During Dr. Roland’s tenure as Chair, UTSW’s Department of Otolaryngology-Head and Neck Surgery became one of the nation’s leading clinical and research centers for audiology and cochlear implantation, balance and facial nerve disorders, head and neck cancer, sleep disorders, voice and sinonasal disorders, and other specialties.

He served as Medical Director for the Dallas Cochlear Implant Program, a collaboration among UT Dallas, UT Southwestern, and Children’s Medical Center. Dr. Roland was also part of a select group of a dozen physicians across the nation who helped develop treatment guidelines that became the first official recommendations for dealing with the common infection called swimmer’s ear (acute otitis externa), and his continued investigations found that antibiotic ear drops performed better than oral antibiotics for children with ear tubes.

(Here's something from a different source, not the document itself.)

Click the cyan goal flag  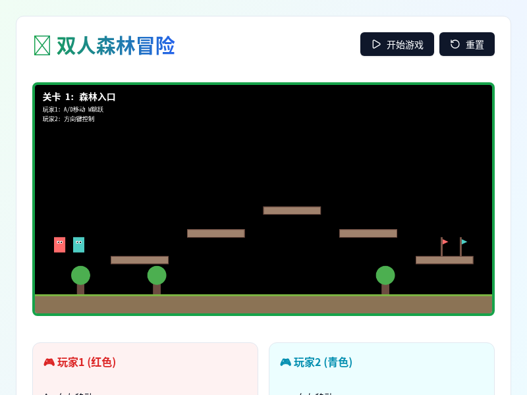click(x=463, y=242)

Dr. Roland, who received his medical degree from UT Medical Branch at Galveston, has authored more than 230 peer-reviewed articles, 60 book chapters, and five books on topics including ear surgery, cochlear implants, hearing loss, balance disturbance, facial nerve injury, acoustic neuroma, and tumors of the skull base. Among the honors he has received are the George E. Shambaugh Award, the Michael Glasscock Award, the Michael Paparella Award, and the American Academy of Otolaryngology-Head and Neck Surgery’s Humanitarian Award.

Dr. Marple holds the Arthur E. Meyerhoff Chair in Otolaryngology/Head and Neck Surgery.

About UT Southwestern Medical Center
UT Southwestern, one of the nation’s premier academic medical centers, integrates pioneering biomedical research with exceptional clinical care and education. The institution’s faculty has received six Nobel Prizes, and includes 26 members of the National Academy of Sciences, 19 members of the National Academy of Medicine, and 14 Howard Hughes Medical Institute Investigators. The full-time faculty of more than 2,900 is responsible for groundbreaking medical advances and is committed to translating science-driven research quickly to new clinical treatments. UT Southwestern physicians provide care in more than 80 specialties to more than 100,000 hospitalized patients, more than 360,000 emergency room cases, and oversee nearly 4 million outpatient visits a year.